— Problem details —
In your answer, print every record exactly as it is written.
Start of Material for this exercise
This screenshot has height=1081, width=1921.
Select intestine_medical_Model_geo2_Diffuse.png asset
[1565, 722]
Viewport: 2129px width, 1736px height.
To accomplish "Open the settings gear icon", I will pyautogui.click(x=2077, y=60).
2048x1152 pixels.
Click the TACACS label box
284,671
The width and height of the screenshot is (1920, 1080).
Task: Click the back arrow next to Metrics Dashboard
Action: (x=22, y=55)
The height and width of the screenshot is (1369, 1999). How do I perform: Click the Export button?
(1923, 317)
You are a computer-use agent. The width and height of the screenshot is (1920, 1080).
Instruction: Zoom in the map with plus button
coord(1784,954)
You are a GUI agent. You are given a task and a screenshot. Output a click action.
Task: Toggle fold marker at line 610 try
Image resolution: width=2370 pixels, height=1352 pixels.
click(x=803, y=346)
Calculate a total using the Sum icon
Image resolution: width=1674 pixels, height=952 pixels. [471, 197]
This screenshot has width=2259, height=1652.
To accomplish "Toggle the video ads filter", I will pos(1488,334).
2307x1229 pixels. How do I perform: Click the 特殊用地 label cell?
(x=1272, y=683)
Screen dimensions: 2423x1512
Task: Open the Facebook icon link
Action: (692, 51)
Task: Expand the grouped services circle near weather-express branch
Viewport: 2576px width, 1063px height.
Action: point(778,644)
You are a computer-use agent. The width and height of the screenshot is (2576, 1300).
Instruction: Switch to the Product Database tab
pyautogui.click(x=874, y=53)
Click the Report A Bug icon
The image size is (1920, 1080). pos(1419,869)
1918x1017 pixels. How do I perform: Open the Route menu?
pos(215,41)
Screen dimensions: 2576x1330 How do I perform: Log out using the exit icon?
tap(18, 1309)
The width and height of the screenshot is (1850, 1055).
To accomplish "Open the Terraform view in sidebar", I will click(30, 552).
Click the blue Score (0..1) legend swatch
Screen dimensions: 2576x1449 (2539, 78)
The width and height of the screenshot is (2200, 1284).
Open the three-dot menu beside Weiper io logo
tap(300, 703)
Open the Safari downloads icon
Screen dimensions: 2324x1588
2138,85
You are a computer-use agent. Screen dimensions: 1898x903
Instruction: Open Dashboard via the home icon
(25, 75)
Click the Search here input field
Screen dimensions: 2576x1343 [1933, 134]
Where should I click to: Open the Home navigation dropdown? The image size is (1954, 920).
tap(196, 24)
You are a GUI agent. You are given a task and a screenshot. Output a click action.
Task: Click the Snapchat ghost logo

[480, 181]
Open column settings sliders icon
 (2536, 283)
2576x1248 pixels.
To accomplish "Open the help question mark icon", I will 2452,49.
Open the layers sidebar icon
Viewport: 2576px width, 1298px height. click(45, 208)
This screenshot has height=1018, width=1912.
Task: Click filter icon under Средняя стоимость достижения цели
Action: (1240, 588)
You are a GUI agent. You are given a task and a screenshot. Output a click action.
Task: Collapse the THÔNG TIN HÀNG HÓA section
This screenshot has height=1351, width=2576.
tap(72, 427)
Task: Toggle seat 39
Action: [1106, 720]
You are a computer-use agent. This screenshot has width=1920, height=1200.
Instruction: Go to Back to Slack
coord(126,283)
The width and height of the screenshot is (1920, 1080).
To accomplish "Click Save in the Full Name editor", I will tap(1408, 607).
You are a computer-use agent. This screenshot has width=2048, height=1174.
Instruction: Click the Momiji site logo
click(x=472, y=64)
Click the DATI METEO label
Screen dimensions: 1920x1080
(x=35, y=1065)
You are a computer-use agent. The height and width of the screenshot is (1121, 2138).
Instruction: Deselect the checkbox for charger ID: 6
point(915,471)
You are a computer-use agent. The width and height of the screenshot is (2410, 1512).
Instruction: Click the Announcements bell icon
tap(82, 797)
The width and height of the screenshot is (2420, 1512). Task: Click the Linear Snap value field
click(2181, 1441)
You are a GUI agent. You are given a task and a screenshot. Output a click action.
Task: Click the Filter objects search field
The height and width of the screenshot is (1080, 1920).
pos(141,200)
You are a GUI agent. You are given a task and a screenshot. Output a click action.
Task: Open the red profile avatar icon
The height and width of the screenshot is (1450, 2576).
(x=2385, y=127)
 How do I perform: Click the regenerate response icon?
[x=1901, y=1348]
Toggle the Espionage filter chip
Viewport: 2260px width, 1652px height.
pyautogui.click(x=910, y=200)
End of Material for this exercise
— Written response —
This screenshot has height=1081, width=1921.
Select intestine_medical_Model_geo2_Diffuse.png asset
[1565, 722]
Viewport: 2129px width, 1736px height.
To accomplish "Open the settings gear icon", I will pyautogui.click(x=2077, y=60).
2048x1152 pixels.
Click the TACACS label box
284,671
The width and height of the screenshot is (1920, 1080).
Task: Click the back arrow next to Metrics Dashboard
Action: (x=22, y=55)
The height and width of the screenshot is (1369, 1999). How do I perform: Click the Export button?
(1923, 317)
You are a computer-use agent. The width and height of the screenshot is (1920, 1080).
Instruction: Zoom in the map with plus button
coord(1784,954)
You are a GUI agent. You are given a task and a screenshot. Output a click action.
Task: Toggle fold marker at line 610 try
Image resolution: width=2370 pixels, height=1352 pixels.
click(x=803, y=346)
Calculate a total using the Sum icon
Image resolution: width=1674 pixels, height=952 pixels. [471, 197]
This screenshot has width=2259, height=1652.
To accomplish "Toggle the video ads filter", I will pos(1488,334).
2307x1229 pixels. How do I perform: Click the 特殊用地 label cell?
(x=1272, y=683)
Screen dimensions: 2423x1512
Task: Open the Facebook icon link
Action: (692, 51)
Task: Expand the grouped services circle near weather-express branch
Viewport: 2576px width, 1063px height.
Action: point(778,644)
You are a computer-use agent. The width and height of the screenshot is (2576, 1300).
Instruction: Switch to the Product Database tab
pyautogui.click(x=874, y=53)
Click the Report A Bug icon
The image size is (1920, 1080). pos(1419,869)
1918x1017 pixels. How do I perform: Open the Route menu?
pos(215,41)
Screen dimensions: 2576x1330 How do I perform: Log out using the exit icon?
tap(18, 1309)
The width and height of the screenshot is (1850, 1055).
To accomplish "Open the Terraform view in sidebar", I will click(30, 552).
Click the blue Score (0..1) legend swatch
Screen dimensions: 2576x1449 (2539, 78)
The width and height of the screenshot is (2200, 1284).
Open the three-dot menu beside Weiper io logo
tap(300, 703)
Open the Safari downloads icon
Screen dimensions: 2324x1588
2138,85
You are a computer-use agent. Screen dimensions: 1898x903
Instruction: Open Dashboard via the home icon
(25, 75)
Click the Search here input field
Screen dimensions: 2576x1343 [1933, 134]
Where should I click to: Open the Home navigation dropdown? The image size is (1954, 920).
tap(196, 24)
You are a GUI agent. You are given a task and a screenshot. Output a click action.
Task: Click the Snapchat ghost logo

[480, 181]
Open column settings sliders icon
 (2536, 283)
2576x1248 pixels.
To accomplish "Open the help question mark icon", I will 2452,49.
Open the layers sidebar icon
Viewport: 2576px width, 1298px height. click(45, 208)
This screenshot has height=1018, width=1912.
Task: Click filter icon under Средняя стоимость достижения цели
Action: (1240, 588)
You are a GUI agent. You are given a task and a screenshot. Output a click action.
Task: Collapse the THÔNG TIN HÀNG HÓA section
This screenshot has height=1351, width=2576.
tap(72, 427)
Task: Toggle seat 39
Action: [1106, 720]
You are a computer-use agent. This screenshot has width=1920, height=1200.
Instruction: Go to Back to Slack
coord(126,283)
The width and height of the screenshot is (1920, 1080).
To accomplish "Click Save in the Full Name editor", I will tap(1408, 607).
You are a computer-use agent. This screenshot has width=2048, height=1174.
Instruction: Click the Momiji site logo
click(x=472, y=64)
Click the DATI METEO label
Screen dimensions: 1920x1080
(x=35, y=1065)
You are a computer-use agent. The height and width of the screenshot is (1121, 2138).
Instruction: Deselect the checkbox for charger ID: 6
point(915,471)
You are a computer-use agent. The width and height of the screenshot is (2410, 1512).
Instruction: Click the Announcements bell icon
tap(82, 797)
The width and height of the screenshot is (2420, 1512). Task: Click the Linear Snap value field
click(2181, 1441)
You are a GUI agent. You are given a task and a screenshot. Output a click action.
Task: Click the Filter objects search field
The height and width of the screenshot is (1080, 1920).
pos(141,200)
You are a GUI agent. You are given a task and a screenshot. Output a click action.
Task: Open the red profile avatar icon
The height and width of the screenshot is (1450, 2576).
(x=2385, y=127)
 How do I perform: Click the regenerate response icon?
[x=1901, y=1348]
Toggle the Espionage filter chip
Viewport: 2260px width, 1652px height.
pyautogui.click(x=910, y=200)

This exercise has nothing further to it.